The major cloud platforms are trying to offer just this. Many vanilla computing resources automatically provision with basic security features like WAF and DDoS protection as a sidecar. The sidecar can also function as an agent for provider-managed services like logging, configuration, and observability. However, rather than offering specialized, custom solutions, these sidecars only provide general, high-level protection from basic threats. Arguably, many of these are primarily meant to help the providers serve their own obligations in the shared security model.
Many third-party cloud-based security solutions are available, but these aren’t ideal either. Most are basically cloud implementations of a traditional castle-and-moat approach; the security solution exists in a separate environment, and all incoming traffic must be routed into that environment, decrypted, analyzed, filtered, re-encrypted, and then forwarded on to the original destination. This is suboptimal for several reasons, most notably in the latency that is added, and the compromises of privacy that are required.
Clearly, a new approach is required—one that lends itself more naturally to new cloud native architectures.
As discussed in the previous article, service meshes that are based on a proxy such as Envoy can solve many of the challenges associated with containers and microservices, including communication, discoverability, management, visibility, and more.
Security can also be addressed by the mesh, because each microservice communicates only with its proxy; in turn, the proxy is responsible for communicating with the outside world.
The proxy is an obvious place to perform traffic filtering. All traffic is already flowing through it; we merely need to add the security logic.
In fact, if we could add comprehensive traffic-filtering capabilities to the proxy, then security would become an inherent part of the service mesh. There would be no need to route traffic elsewhere for processing, nor any need to decrypt it outside of the environment. This would be a complete zero-trust model, with no compromises on privacy, that stays within compliance boundaries automatically. Security would be baked into the environment itself.

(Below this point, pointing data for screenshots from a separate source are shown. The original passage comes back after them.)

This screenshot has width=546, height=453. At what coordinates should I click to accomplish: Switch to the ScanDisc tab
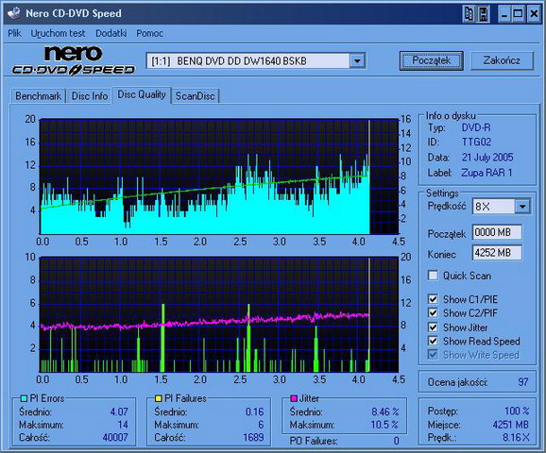click(x=195, y=96)
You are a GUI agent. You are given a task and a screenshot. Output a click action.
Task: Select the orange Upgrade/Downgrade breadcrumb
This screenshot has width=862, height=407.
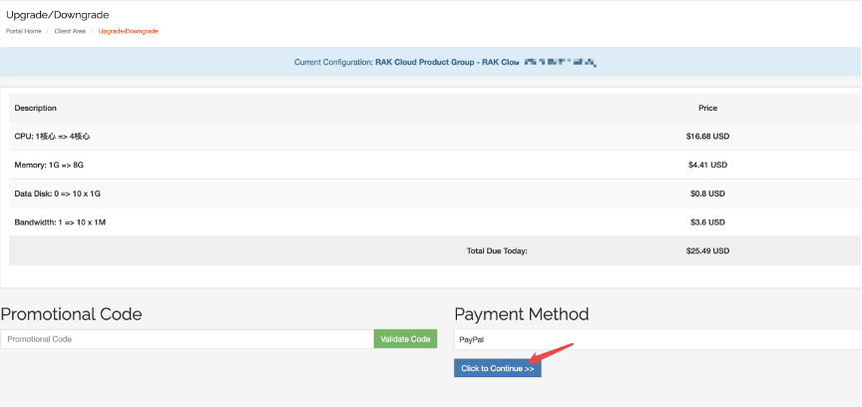[x=128, y=31]
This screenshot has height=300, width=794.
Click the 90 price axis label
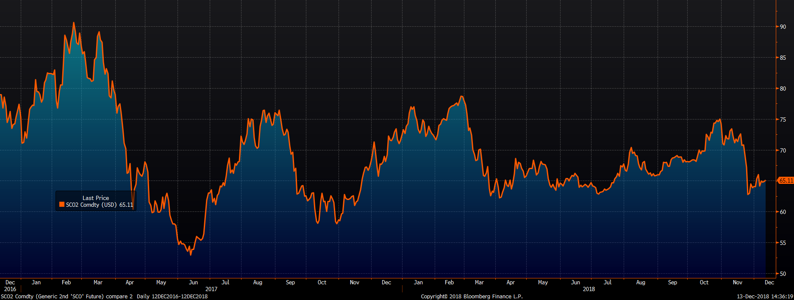pos(783,27)
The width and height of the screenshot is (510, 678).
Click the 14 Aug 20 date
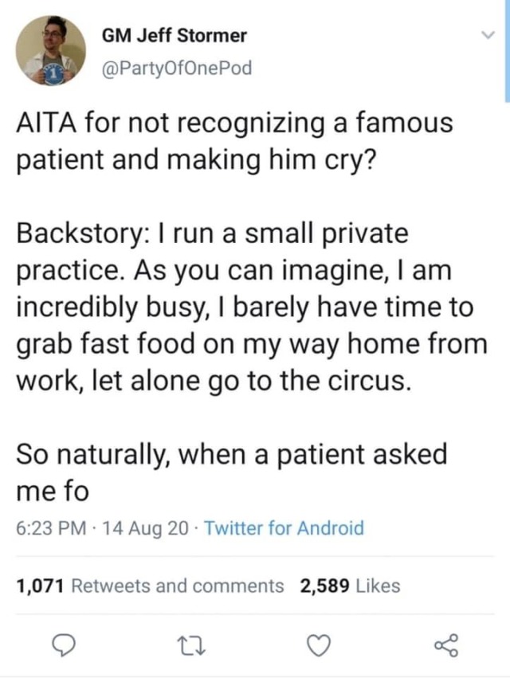click(145, 527)
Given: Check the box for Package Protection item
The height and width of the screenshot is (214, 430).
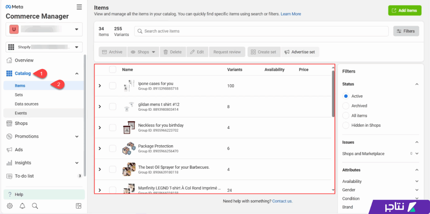Looking at the screenshot, I should (113, 149).
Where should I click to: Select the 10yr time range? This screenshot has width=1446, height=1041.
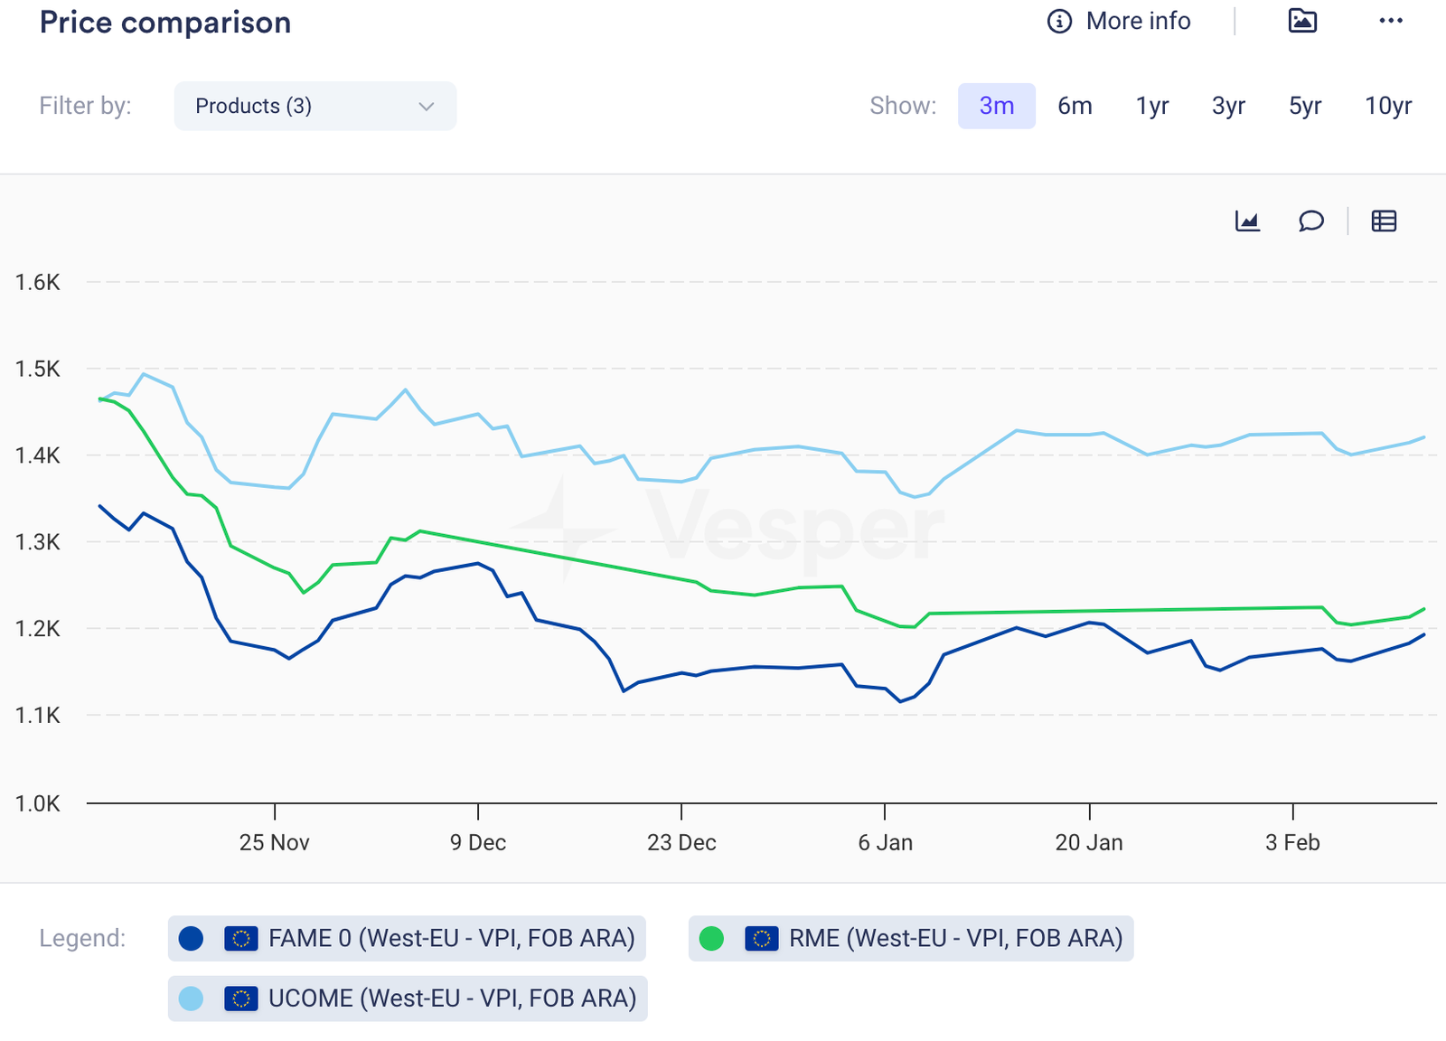click(x=1387, y=106)
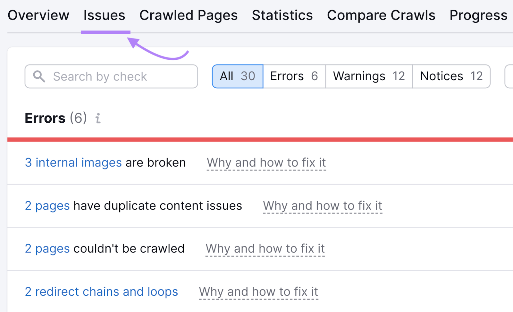Enable the Warnings filter
This screenshot has width=513, height=312.
(368, 76)
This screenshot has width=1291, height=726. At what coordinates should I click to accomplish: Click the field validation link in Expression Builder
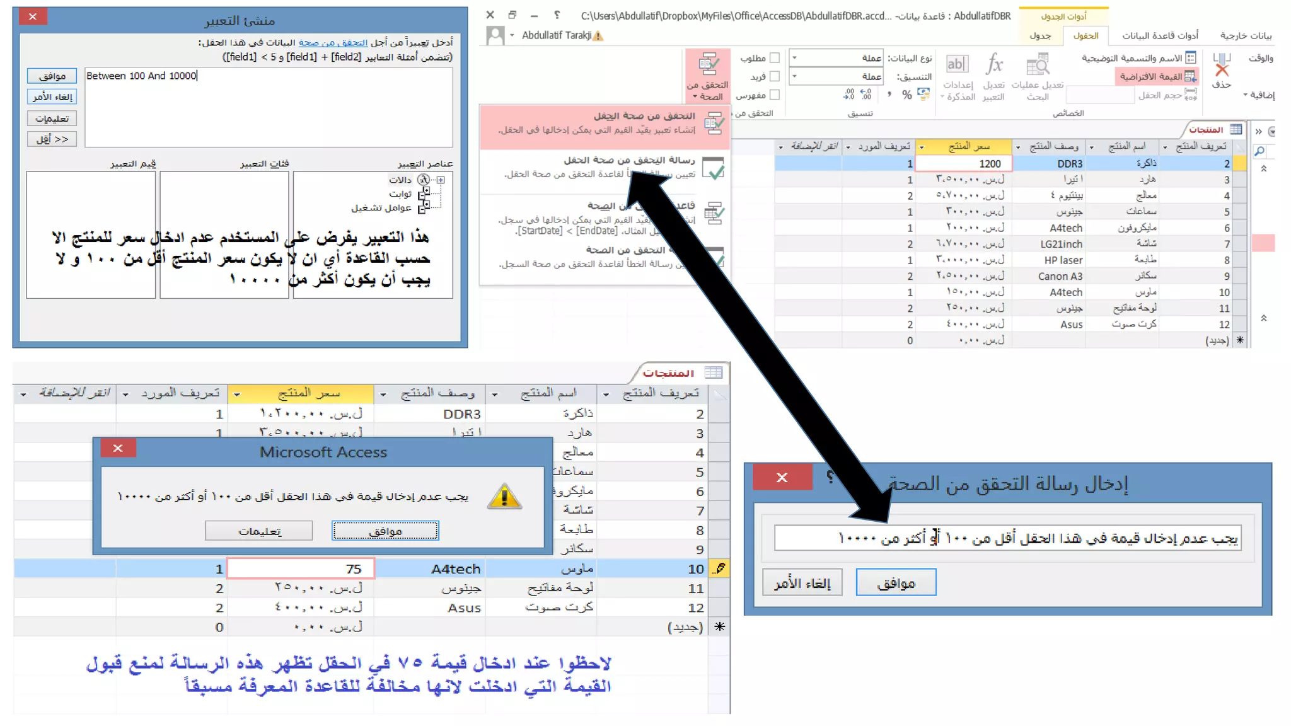[332, 42]
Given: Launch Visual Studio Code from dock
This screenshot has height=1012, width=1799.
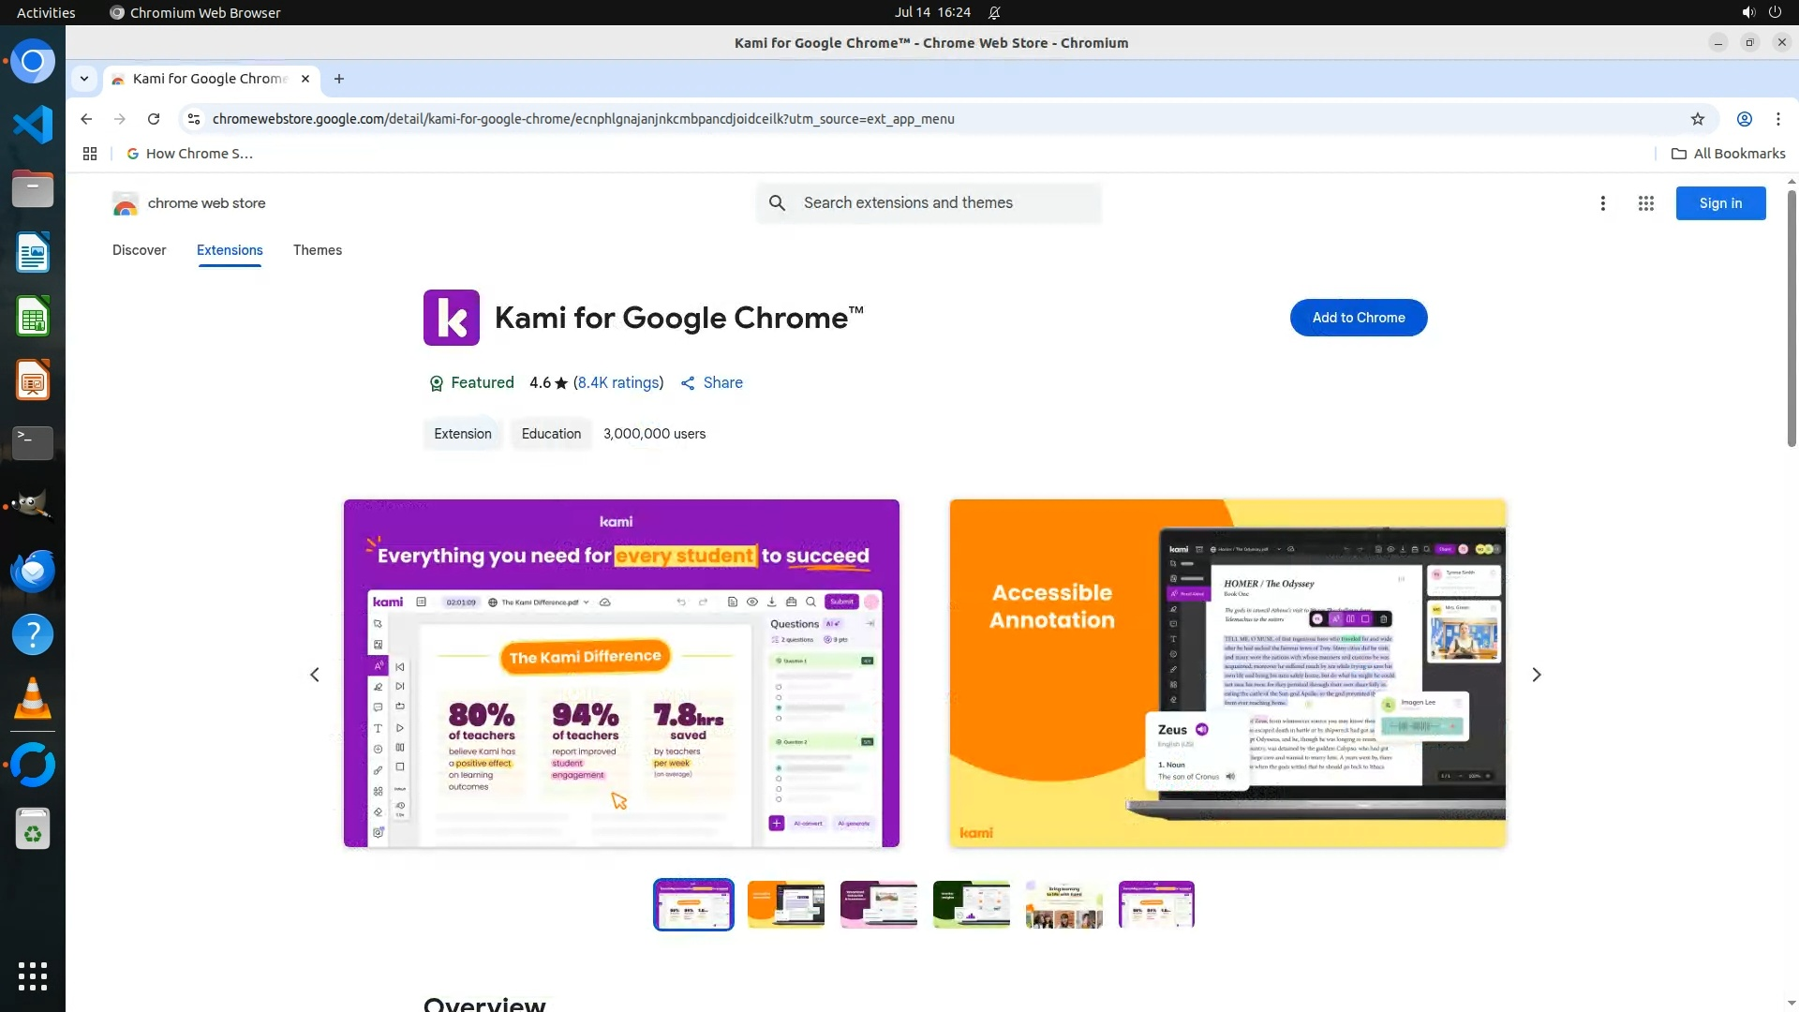Looking at the screenshot, I should pyautogui.click(x=33, y=125).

This is exactly what Curiefense does. It is an extension of Envoy that adds robust web security to any architecture where Envoy is used (including service meshes, ingress gateways, and other applications). As traffic passes through Envoy, Curiefense analyzes it and allows legitimate traffic to pass through, while malicious activity is blocked.
Doing this in today’s threat environment requires a variety of security technologies. More information on these components of Curiefense is available here:
While service meshes have some well-known objectives (e.g., to abstract away the communication problems inherent in large-scale distributed systems), they can serve as capable platforms for tackling security challenges as well.
Traditional security solutions were designed for fixed-sized, static deployments. Although cloud-based solutions are more useful in modern architectures, they still retain some of the disadvantages of the traditional approach.
A service mesh architecture allows for web security to be added directly to the ‘fabric’ of the mesh, by adding traffic filtering to the mesh proxies. Curiefense does this with multiple security technologies, giving organizations a way to improve the security posture of their cloud workloads via a cloud native, open source platform.